Source excerpt:
By going into care, we got cared for and my mum was able to find some of the help she needed.
How did you feel about going in care?
I was scared. We were taken from school and told we were to be going to someone’s house. I had big mistrust issues already due to abuse in childhood so took this very hard. I was worried for my younger sister and worried about my mum and who would take care of her.
Whats your favourite childhood memory?
My favourite childhood memory was a two week holiday to Cyprus with social services. I found out I was going with one of my cousins and a friend that I knew. During the holiday I learnt what it felt like to be a child and not have any worries for a short period. On this holiday I also got to know, and trust the lady that would be working alongside my social worker and thus working alongside me. Thanks to this holiday, I started to trust social services and learnt they wanted to help, not harm.
What is your biggest achievement?
For me, I believed getting my GCSE’S, A levels & degree were my biggest achievements. Though this has changed, more and more as my daughter grows up, I see her as my biggest achievement. Everyday that I show her love, give her affection, help her grow to be happy and healthy I am reminded of how special she is to me. I am able to give to her what my parents could not for me. Without her I feel my life would have gone a very different pass.
Overall, what has your care experience been like?
I was very lucky with my care experience. The lady we were placed with was a widow and never had any children of her own. We were her first foster children and she took us in as if we were her own. The moment we walked in she did her best to make us feel welcome, she let me and my sister go upstairs and showed us a teddy for each of us, I still have mine, it’s a dog named Charlie. She did her very best to make us feel welcome, did everything for us that I wished my mum would have done for us at that age. I understand it must have been very hard for her, I know myself how much hard work I was. I would steal more food for me and my sister and hide it, we would write on the walls, have tantrums, but throughout it all she stood by us, unwavering, fully supporting and full of love. Her love helped, I still see her now and she is a godmother to my daughter. The only downside to being in care was the way that people at school spoke to me, they treated me differently and bullied me. I was told by them that my mum didn’t want me which is why I was sent away. This hurt a lot, I felt as if other people couldn’t understand what I was going through, other parents also stopped their children playing with me.
The moment we walked in she did her best to make us feel welcome, she let me and my sister go upstairs and showed us a teddy for each of us, I still have mine, it’s a dog named Charlie
Has your past had a positive or negative effect on your future?
My past has had a positive experience on me. I was told I wouldn’t achieve anything in life and that I would just be like every other person who’s in or been in care. I was told I’d end up been on benefits my whole life just like my parents. It gave me strength to prove everyone wrong, prove to everyone I can achieve and that I am nothing like the stereotype they try to place on me. I believe I’ll always keep fighting to prove this.
If you didn’t go in care do you think you would have finished school and gone to college?
I believe that if I hadn’t of been in care and was taught that I matter, that I would have ended up dropping out of school. Before care I couldn’t see what future I wanted, I didn’t know how I’d ever leave my mums house.
Who is your role model?
My role model has, and will always be my Aunty Kim. Throughout my childhood she was always there for me, she always took me in to prevent me and my sister from going into care. She guided me and I believe she always will.
What keeps you going?
There are three things that keep me going daily. My daughter, My Fiance and the dreams for our future. We plan to own a house, get married and support my daughter in whichever way she needs.

List of tasks:
1. Pull the passage from the interview starting at "For me, I believed" up to and including "experience been like?", copying it word for word.
2. Turn the paragraph in the interview that begins "My favourite childhood memory was" into a short bulleted list of its main facts.
Work only from the interview.

Data lines:

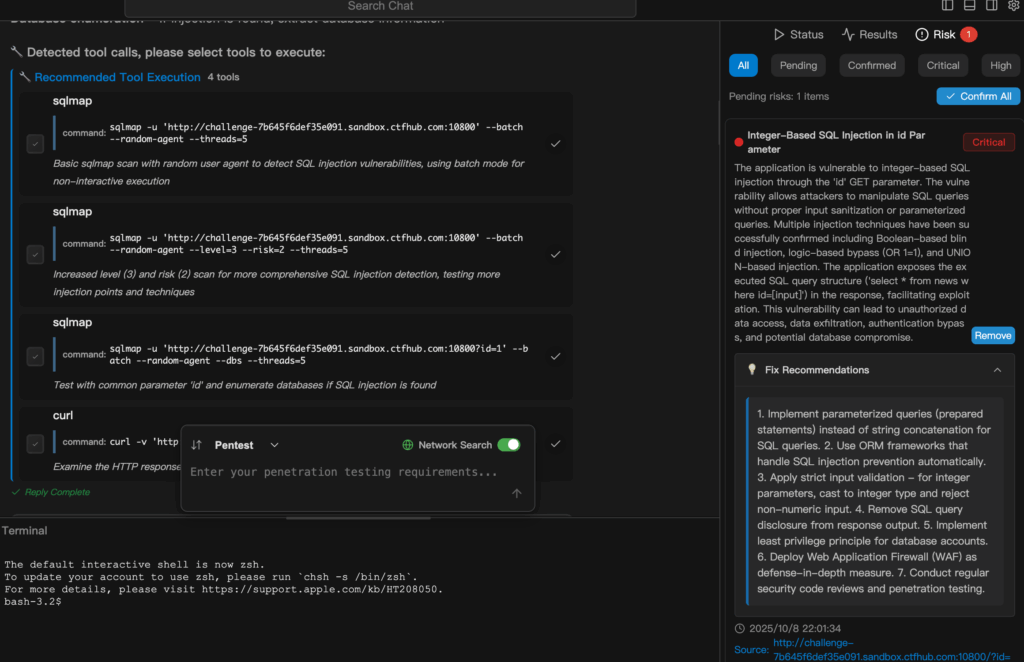The image size is (1024, 662).
Task: Click the checkmark icon on the first sqlmap command
Action: 555,143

Full solutions:
1.
For me, I believed getting my GCSE’S, A levels & degree were my biggest achievements. Though this has changed, more and more as my daughter grows up, I see her as my biggest achievement. Everyday that I show her love, give her affection, help her grow to be happy and healthy I am reminded of how special she is to me. I am able to give to her what my parents could not for me. Without her I feel my life would have gone a very different pass.
Overall, what has your care experience been like?

2.
- The favorite childhood memory was a two-week holiday to Cyprus with social services.
- One of the speaker's cousins and a friend the speaker knew also went.
- During the holiday the speaker learned, for a short time, what it felt like to be a child with no worries.
- The speaker came to know and trust the woman who would work alongside the social worker, and so alongside the speaker.
- Because of the holiday, the speaker began to trust social services and learned they wanted to help, not harm.